The lawsuit. In September 2006, the two funds and the administrator sued WGI in
federal court, alleging that the global agreement required WGI to make “like-kind” fringe-
benefit contributions to the funds, as required by the local CBAs, and that WGI had failed
to make the payments in violation of § 515 of ERISA, 29 U.S.C. § 1145. WGI responded
that, while the national agreement obligated it to pay for “bona fide” fringe benefits required
by local CBAs, it did not require the construction company to make contributions to industry
promotion funds or like-kind contributions in its stead.
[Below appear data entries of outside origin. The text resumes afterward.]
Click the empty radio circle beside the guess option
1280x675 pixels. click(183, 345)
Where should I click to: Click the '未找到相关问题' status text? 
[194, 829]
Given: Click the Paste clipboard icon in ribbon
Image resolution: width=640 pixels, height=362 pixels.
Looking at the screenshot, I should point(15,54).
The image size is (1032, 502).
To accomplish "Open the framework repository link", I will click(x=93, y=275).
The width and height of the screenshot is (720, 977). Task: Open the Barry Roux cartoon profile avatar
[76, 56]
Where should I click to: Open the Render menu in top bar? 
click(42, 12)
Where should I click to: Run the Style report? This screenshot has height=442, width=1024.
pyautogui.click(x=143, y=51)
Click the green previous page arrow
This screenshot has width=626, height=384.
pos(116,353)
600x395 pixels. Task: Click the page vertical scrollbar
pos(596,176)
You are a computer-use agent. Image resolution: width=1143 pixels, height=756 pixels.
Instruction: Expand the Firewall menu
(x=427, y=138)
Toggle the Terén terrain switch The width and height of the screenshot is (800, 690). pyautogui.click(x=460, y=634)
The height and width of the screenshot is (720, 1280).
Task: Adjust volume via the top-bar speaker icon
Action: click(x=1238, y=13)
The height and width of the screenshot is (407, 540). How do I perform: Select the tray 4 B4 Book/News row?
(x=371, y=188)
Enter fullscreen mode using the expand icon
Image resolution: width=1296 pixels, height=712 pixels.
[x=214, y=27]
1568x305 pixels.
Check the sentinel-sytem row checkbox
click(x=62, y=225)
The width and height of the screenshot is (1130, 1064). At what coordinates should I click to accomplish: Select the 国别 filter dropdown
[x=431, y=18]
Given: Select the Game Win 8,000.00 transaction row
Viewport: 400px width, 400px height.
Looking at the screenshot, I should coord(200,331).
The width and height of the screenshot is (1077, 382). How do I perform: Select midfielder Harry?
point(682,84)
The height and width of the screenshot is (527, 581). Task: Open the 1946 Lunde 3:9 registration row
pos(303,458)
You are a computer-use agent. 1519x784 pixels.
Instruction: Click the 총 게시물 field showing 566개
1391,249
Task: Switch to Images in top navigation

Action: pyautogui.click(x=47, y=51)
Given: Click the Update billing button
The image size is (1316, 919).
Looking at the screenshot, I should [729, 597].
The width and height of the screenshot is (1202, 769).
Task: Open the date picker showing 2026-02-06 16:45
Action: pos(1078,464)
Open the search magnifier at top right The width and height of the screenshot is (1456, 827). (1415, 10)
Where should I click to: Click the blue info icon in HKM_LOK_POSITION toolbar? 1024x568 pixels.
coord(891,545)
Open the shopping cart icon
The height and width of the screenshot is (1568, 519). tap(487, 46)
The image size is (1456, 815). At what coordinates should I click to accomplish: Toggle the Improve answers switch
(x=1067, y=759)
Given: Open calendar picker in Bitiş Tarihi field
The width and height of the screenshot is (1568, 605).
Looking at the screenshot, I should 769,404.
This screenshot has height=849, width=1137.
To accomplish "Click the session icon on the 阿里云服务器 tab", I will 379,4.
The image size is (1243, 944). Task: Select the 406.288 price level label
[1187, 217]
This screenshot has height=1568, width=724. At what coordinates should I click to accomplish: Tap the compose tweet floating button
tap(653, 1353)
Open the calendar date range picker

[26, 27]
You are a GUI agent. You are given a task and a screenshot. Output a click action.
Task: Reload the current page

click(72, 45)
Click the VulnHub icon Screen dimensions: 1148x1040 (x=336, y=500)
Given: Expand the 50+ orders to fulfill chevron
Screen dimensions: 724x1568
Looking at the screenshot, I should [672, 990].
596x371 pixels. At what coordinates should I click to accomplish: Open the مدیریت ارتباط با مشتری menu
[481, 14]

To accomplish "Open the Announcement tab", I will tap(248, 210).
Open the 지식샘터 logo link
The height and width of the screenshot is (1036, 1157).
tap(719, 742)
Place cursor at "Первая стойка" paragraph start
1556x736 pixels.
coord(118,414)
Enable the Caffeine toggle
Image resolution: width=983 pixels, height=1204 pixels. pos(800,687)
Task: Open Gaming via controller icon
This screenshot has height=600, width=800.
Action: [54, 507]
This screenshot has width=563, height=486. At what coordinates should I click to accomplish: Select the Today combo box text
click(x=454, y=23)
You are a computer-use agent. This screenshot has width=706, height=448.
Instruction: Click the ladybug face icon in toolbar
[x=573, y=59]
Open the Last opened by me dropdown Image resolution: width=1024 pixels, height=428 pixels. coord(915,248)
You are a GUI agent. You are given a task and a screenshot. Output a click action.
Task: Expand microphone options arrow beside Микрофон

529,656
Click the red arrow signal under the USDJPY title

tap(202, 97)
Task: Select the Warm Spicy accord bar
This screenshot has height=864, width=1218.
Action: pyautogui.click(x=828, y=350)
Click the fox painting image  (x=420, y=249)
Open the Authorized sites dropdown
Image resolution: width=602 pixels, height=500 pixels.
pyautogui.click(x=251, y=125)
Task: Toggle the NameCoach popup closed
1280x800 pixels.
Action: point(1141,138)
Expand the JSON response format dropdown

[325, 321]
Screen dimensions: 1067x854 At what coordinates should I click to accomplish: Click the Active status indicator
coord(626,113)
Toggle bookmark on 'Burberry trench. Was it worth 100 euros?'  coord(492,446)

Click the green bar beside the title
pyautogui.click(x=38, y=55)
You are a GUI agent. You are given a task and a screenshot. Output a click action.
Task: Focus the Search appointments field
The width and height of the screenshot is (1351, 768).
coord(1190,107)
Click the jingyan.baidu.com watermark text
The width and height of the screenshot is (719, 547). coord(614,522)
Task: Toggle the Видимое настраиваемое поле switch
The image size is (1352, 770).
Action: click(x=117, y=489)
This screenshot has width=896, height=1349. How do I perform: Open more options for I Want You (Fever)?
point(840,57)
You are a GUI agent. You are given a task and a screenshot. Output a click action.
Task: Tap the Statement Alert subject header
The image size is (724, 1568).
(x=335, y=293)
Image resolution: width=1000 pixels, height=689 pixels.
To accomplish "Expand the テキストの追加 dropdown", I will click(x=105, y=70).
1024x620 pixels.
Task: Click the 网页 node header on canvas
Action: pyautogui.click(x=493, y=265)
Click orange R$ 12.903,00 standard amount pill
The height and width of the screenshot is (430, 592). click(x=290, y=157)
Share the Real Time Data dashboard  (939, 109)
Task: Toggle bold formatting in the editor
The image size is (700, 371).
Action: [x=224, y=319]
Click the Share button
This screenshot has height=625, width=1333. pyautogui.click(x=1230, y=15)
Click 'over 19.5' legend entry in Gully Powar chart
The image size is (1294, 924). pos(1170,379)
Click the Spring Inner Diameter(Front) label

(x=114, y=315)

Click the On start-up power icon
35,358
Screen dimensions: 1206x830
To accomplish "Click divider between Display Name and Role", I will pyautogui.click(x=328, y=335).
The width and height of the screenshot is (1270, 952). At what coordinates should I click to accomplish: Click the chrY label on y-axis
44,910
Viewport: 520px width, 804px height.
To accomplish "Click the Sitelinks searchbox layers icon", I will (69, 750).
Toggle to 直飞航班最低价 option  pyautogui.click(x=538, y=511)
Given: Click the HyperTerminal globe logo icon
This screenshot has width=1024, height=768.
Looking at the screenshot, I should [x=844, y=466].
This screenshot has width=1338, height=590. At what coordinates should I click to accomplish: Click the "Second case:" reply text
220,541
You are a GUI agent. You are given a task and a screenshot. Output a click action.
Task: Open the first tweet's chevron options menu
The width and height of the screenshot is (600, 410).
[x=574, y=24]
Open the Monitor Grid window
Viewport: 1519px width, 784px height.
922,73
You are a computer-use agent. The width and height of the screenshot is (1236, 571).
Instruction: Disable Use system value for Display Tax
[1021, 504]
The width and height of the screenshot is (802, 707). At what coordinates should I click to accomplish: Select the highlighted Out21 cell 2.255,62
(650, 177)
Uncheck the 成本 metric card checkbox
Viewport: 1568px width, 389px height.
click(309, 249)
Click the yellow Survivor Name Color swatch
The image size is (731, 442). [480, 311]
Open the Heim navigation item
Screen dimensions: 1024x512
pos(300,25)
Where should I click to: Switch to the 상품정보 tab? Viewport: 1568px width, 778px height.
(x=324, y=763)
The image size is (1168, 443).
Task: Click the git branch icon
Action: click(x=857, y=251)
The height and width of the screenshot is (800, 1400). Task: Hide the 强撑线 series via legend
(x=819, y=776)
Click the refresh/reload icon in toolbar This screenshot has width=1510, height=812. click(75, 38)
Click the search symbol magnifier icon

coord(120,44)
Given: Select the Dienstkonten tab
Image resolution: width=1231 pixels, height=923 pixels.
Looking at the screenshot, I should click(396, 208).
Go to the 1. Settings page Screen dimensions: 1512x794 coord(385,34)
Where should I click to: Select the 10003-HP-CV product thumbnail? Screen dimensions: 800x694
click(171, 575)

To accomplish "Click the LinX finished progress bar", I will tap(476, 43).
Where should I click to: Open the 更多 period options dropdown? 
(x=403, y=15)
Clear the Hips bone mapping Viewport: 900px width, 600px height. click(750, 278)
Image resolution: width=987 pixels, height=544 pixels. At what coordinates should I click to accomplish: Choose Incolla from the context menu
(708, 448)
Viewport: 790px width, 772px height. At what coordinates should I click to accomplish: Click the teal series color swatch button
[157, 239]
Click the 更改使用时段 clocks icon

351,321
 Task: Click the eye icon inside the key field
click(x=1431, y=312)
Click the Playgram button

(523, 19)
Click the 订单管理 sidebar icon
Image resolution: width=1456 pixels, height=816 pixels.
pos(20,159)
The district court granted WGI’s
motion for summary judgment.
II.
This appeal presents one issue: Must WGI make these like-kind contributions to the
two funds? No—for several reasons.
Start with the reality that WGI did not sign the local CBAs. While the local CBAs
put signatory contractors to a choice—either make payments to the industry promotion funds
or make like-kind contributions to the insurance or apprenticeship funds—that obligation by
itself has no bearing on the responsibility of a contractor that did not sign the agreements.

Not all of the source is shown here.